#### Material for the task

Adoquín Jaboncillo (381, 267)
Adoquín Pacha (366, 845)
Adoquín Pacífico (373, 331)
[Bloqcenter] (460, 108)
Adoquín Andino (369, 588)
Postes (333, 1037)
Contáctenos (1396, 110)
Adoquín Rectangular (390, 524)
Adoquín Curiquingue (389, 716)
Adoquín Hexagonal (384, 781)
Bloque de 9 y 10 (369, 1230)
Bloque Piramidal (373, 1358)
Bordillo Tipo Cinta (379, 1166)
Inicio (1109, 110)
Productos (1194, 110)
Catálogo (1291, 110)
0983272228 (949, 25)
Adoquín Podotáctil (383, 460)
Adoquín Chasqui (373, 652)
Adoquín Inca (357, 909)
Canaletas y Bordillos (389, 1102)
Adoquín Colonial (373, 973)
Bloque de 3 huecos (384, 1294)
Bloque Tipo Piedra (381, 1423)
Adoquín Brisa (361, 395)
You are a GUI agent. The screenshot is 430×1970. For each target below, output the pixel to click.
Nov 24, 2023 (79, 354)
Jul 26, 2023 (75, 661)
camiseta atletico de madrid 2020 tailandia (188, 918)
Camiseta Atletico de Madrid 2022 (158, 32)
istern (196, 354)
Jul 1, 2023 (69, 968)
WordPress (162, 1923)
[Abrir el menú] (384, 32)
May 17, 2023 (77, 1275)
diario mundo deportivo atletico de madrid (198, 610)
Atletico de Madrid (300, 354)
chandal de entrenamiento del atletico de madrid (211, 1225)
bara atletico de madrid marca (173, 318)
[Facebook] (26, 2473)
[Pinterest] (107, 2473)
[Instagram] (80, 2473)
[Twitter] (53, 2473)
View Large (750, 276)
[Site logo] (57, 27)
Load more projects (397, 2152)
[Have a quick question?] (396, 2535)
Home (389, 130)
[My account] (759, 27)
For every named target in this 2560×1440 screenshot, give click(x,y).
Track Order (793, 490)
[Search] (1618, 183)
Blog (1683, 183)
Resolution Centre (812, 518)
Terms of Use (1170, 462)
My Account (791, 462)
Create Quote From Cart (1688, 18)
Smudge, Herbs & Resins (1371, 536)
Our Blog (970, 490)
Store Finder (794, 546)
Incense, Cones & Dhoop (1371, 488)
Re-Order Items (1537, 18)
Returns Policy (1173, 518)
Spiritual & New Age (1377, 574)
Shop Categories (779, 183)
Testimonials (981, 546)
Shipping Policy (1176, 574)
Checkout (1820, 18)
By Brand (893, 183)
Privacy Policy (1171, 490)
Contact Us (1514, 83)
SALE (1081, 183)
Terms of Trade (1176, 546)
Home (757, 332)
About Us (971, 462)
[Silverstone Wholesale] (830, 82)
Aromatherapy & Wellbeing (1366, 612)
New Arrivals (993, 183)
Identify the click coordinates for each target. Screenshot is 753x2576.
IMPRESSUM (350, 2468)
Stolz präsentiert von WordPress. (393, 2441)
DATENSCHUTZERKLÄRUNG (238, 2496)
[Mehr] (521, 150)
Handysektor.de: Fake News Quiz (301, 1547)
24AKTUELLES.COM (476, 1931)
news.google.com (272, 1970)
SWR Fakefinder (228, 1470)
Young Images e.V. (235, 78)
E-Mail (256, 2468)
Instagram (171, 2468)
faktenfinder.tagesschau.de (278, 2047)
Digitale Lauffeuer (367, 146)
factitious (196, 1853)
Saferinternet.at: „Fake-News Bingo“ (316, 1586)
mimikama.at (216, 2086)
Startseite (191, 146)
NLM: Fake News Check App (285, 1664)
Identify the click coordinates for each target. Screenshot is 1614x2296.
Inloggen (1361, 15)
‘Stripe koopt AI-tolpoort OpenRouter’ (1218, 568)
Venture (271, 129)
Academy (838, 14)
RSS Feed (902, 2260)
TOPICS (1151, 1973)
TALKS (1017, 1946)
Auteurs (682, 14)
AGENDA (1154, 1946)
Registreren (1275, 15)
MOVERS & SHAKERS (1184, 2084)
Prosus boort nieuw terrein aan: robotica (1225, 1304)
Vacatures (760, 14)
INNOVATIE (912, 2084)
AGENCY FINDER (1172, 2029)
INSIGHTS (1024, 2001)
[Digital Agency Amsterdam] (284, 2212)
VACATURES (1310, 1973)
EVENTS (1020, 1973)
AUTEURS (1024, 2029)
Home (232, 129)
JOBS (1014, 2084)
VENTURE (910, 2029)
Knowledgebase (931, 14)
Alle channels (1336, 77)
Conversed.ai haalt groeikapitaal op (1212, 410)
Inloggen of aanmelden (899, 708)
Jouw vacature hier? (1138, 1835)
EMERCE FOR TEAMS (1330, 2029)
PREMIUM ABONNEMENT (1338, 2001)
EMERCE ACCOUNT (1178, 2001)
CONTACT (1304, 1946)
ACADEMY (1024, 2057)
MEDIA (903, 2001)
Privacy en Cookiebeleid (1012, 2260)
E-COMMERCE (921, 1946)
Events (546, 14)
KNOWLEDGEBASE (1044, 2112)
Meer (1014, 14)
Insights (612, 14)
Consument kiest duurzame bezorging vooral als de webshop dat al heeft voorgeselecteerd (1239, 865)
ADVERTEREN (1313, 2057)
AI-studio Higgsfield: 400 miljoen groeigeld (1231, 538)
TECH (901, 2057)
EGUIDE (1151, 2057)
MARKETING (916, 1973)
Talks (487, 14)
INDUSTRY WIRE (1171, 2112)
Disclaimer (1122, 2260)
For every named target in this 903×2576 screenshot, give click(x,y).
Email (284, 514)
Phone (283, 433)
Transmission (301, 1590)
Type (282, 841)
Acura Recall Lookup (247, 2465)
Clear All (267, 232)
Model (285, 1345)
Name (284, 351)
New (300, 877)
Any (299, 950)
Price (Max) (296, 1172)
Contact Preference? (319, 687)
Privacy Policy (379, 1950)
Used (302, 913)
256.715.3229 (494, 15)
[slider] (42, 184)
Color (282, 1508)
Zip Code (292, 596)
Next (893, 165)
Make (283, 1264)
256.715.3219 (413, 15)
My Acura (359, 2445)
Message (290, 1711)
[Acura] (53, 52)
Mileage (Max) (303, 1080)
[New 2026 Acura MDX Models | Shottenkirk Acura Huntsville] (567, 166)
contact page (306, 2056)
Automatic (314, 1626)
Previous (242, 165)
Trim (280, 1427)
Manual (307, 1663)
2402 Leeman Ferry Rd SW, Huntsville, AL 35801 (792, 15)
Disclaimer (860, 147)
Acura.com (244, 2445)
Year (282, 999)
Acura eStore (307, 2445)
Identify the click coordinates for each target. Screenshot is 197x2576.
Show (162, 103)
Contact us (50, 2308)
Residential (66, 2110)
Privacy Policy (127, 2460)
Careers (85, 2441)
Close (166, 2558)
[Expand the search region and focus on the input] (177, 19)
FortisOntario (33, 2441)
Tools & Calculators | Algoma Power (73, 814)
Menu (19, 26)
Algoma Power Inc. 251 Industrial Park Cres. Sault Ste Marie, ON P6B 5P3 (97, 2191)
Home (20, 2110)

########

**What is required**
Go through the data above from its first line and copy each line exactly, stopping once the line with "Create Quote From Cart (1688, 18)" has been copied.

**Response box**
Adoquín Jaboncillo (381, 267)
Adoquín Pacha (366, 845)
Adoquín Pacífico (373, 331)
[Bloqcenter] (460, 108)
Adoquín Andino (369, 588)
Postes (333, 1037)
Contáctenos (1396, 110)
Adoquín Rectangular (390, 524)
Adoquín Curiquingue (389, 716)
Adoquín Hexagonal (384, 781)
Bloque de 9 y 10 (369, 1230)
Bloque Piramidal (373, 1358)
Bordillo Tipo Cinta (379, 1166)
Inicio (1109, 110)
Productos (1194, 110)
Catálogo (1291, 110)
0983272228 (949, 25)
Adoquín Podotáctil (383, 460)
Adoquín Chasqui (373, 652)
Adoquín Inca (357, 909)
Canaletas y Bordillos (389, 1102)
Adoquín Colonial (373, 973)
Bloque de 3 huecos (384, 1294)
Bloque Tipo Piedra (381, 1423)
Adoquín Brisa (361, 395)
You are a GUI agent. The screenshot is 430×1970. For each target below, output the pixel to click.
Nov 24, 2023 (79, 354)
Jul 26, 2023 (75, 661)
camiseta atletico de madrid 2020 tailandia (188, 918)
Camiseta Atletico de Madrid 2022 (158, 32)
istern (196, 354)
Jul 1, 2023 (69, 968)
WordPress (162, 1923)
[Abrir el menú] (384, 32)
May 17, 2023 (77, 1275)
diario mundo deportivo atletico de madrid (198, 610)
Atletico de Madrid (300, 354)
chandal de entrenamiento del atletico de madrid (211, 1225)
bara atletico de madrid marca (173, 318)
[Facebook] (26, 2473)
[Pinterest] (107, 2473)
[Instagram] (80, 2473)
[Twitter] (53, 2473)
View Large (750, 276)
[Site logo] (57, 27)
Load more projects (397, 2152)
[Have a quick question?] (396, 2535)
Home (389, 130)
[My account] (759, 27)
For every named target in this 2560×1440 screenshot, give click(x,y).
Track Order (793, 490)
[Search] (1618, 183)
Blog (1683, 183)
Resolution Centre (812, 518)
Terms of Use (1170, 462)
My Account (791, 462)
Create Quote From Cart (1688, 18)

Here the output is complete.